Helga efficiently maintained the sheep farm, pampering her favorite ewe, Whitey, with treats of apples when she tended to the flock as a whole, purchasing a woolly sheepdog from the neighboring farm to help her in her work. The neighbors who rode by would laugh as she raged after chipmunks with a pitchfork, tearing across the pungent fields followed by the happily barking sheepdog, her cursing the rodents in every language she knew for eating her oats. Time passed quietly and gently for her in weeks of hard but fulfilling work, frequently visited by Jacob and Dixie, interruptions Helga both looked forward to and dreaded, having grown weary of Dixie's continual attempts to convert the land girl into a lady, chiding her for her farm hand pants and casually tossed together hair. Helga enjoyed seeing Jacob, however, spending lively hours with him discussing world affairs and social ideas, he finding her mind more that of a man than a woman, continually amazed at her self education and understanding of gentlemanly pursuits, confused at the dichotomy between her radiantly sensual woman's body and coolly rational manly mind.

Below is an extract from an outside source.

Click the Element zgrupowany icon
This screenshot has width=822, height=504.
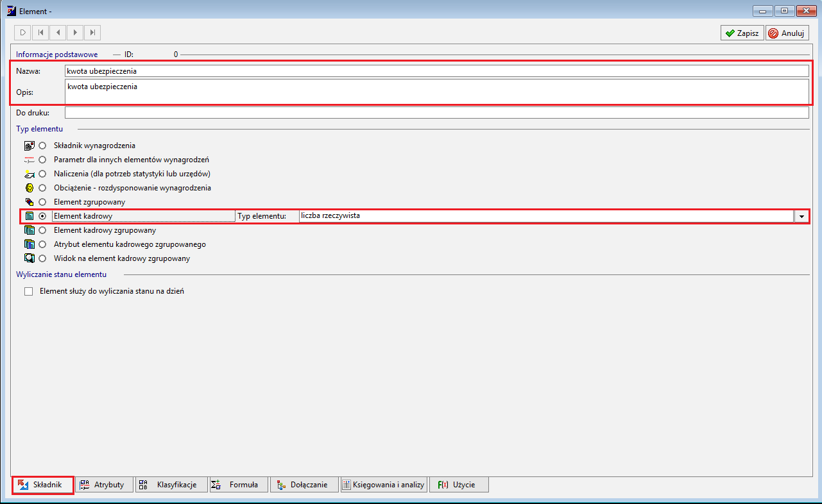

The next year brought a crisp letter of news of Victory's second child, Sunny Day, born in the brilliant fall, although an easier delivery than her hard-headed sister, that last few months of pregnancy in the sweltering heat had sapped her energy and the labor had lasted over two days. Victory collapsed in her bed, declaring no more children, watched a spider make her way to her egg sack across the wall and shuddered at the thought of all those babies. Sunny was a gentler, compliant chubby child Victory initially found equally frustrating in that there was no fight in her to challenge her mother. But, Victory was determined to rise to any occasion, and quickly developed an efficient household around her two year old wild child and the totally docile infant.

Tickled with his invention to help Victory boil the baby bottles, a contraption of clamps and brushes and soap dispensers and timers all tied into a large pan for sterilizing them, Jedd decided to start an Inventors Club, to assist inventors in their careers. He proudly displayed his first patent for the Automatic Bottle Washer, framing it in the living room, where he held meetings with an elite group of men wearing pocket protectors and peering at each other from behind thick glasses, among them men who eventually viewed the earth from the stillness of space, with the cooing Sunny deeply in love with her father and his friends, who always brought interesting toys for her to play with, completely unaware what she was teething on were O-rings from rocket assemblies and her building blocks were missile parts.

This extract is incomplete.